* Work to complete *
a: In the text on cooking fiddleheads, list the ingredients the drained fiddleheads are tossed with in the simplest way to enjoy them.
b: Answer these questions using the text on cooking fiddleheads:
(i) How long should fiddleheads boil if they will go into a dish that needs more cooking?
(ii) How much headspace should be left when packing them into pint canning jars?
(iii) At what temperature should marinated fiddleheads be served?
c: Rewrite the text on cooking fiddleheads from "Marinated Fiddleheads, Fresh" to "pasta or rice.", substituting "white wine vinegar" for "cider vinegar".

* Selected text *

-------------------------

Your fiddleheads will taste their best if you cook them as soon as possible after picking.  As soon as you give up and admit defeat on getting all those papery scales off, get a pot of salted water boiling.  Drop the fiddleheads into the salted water (if you put them in first then bring the water up to boil, they’ll overcook and be mushy).  If you are going to use the fiddleheads in a dish requiring additional cooking – a quiche, soup, or in canning – five minutes ought to be about right.  If you are going to eat them out of the pot or marinade them, you’ll probably need closer to ten minutes of cooking time. 


Marinated Fiddleheads, Fresh or Canned

The simplest way to enjoy fiddleheads is to saute up some garlic in butter while they are cooking in the boiling salted water.  Drain the fiddleheads well, then toss them with the butter, garlic, and a squeeze of fresh lemon juice.  Or mix up a good fresh Italian-style salad dressing with olive oil, cider vinegar, and fresh herbs to taste.  Amply drench the cooked fiddleheads in the dressing and let them marinade for a few hours before serving, or pack them into pint canning jars with approximately one-half inch headspace and process in a boiling water bath canner for ten minutes. Serve marinated fiddleheads at room temperature, on their own or over pasta or rice.

-------------------------

Collected data

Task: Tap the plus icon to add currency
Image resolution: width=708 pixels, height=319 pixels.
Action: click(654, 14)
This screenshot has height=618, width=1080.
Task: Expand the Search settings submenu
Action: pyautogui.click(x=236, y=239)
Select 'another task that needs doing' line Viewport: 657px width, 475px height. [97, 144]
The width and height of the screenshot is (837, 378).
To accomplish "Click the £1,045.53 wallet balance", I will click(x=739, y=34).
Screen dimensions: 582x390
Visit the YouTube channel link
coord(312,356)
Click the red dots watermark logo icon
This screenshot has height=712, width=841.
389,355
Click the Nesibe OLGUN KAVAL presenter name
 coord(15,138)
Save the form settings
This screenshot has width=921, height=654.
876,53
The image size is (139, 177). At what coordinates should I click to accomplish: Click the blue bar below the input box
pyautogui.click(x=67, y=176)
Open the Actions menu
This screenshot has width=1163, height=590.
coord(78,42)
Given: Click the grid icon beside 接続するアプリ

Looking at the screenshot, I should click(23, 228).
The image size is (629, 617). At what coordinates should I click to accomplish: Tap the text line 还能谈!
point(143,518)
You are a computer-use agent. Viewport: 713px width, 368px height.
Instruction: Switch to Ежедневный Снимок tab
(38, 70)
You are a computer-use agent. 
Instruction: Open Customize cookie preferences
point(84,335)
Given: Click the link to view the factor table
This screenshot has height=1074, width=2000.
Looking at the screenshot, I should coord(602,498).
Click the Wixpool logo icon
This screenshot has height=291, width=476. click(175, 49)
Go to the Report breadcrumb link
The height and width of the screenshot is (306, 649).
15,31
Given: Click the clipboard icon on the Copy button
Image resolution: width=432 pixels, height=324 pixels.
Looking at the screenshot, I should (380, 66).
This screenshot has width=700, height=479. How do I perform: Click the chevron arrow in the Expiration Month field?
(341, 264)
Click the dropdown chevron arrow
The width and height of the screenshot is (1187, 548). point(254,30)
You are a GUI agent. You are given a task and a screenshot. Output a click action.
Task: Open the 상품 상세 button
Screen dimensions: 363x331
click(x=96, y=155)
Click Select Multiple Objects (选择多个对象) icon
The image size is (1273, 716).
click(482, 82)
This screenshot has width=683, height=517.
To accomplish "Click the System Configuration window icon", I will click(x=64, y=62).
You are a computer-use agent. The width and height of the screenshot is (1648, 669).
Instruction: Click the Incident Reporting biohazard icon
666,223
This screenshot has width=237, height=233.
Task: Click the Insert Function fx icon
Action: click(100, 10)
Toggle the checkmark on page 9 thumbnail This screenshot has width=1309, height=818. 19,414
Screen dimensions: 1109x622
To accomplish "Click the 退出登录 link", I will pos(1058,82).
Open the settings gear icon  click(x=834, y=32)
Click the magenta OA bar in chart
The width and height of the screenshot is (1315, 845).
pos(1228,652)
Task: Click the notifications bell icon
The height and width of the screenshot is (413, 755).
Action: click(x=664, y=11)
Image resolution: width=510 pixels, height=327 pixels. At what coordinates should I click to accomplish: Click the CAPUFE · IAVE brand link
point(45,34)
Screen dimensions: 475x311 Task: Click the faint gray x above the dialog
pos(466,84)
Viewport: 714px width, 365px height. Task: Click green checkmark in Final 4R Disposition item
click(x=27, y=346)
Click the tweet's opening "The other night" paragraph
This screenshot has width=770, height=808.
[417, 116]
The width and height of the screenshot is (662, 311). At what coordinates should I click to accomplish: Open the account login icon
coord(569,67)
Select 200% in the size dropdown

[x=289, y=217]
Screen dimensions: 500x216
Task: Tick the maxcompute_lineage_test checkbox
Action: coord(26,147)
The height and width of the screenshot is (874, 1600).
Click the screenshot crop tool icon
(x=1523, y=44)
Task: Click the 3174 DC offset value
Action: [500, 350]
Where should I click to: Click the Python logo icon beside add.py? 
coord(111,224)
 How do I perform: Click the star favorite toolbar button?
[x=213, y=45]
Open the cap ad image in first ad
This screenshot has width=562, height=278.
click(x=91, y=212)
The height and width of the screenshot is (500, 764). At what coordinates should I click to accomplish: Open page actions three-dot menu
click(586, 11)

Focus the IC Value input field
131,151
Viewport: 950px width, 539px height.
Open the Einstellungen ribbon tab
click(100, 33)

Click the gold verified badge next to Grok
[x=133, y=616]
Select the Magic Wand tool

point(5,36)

-------------------------

* Answers *
a: Butter, garlic, and a squeeze of fresh lemon juice.

b:
(i) About five minutes.
(ii) Approximately one-half inch.
(iii) At room temperature.

c:
Marinated Fiddleheads, Fresh or Canned

The simplest way to enjoy fiddleheads is to saute up some garlic in butter while they are cooking in the boiling salted water.  Drain the fiddleheads well, then toss them with the butter, garlic, and a squeeze of fresh lemon juice.  Or mix up a good fresh Italian-style salad dressing with olive oil, white wine vinegar, and fresh herbs to taste.  Amply drench the cooked fiddleheads in the dressing and let them marinade for a few hours before serving, or pack them into pint canning jars with approximately one-half inch headspace and process in a boiling water bath canner for ten minutes. Serve marinated fiddleheads at room temperature, on their own or over pasta or rice.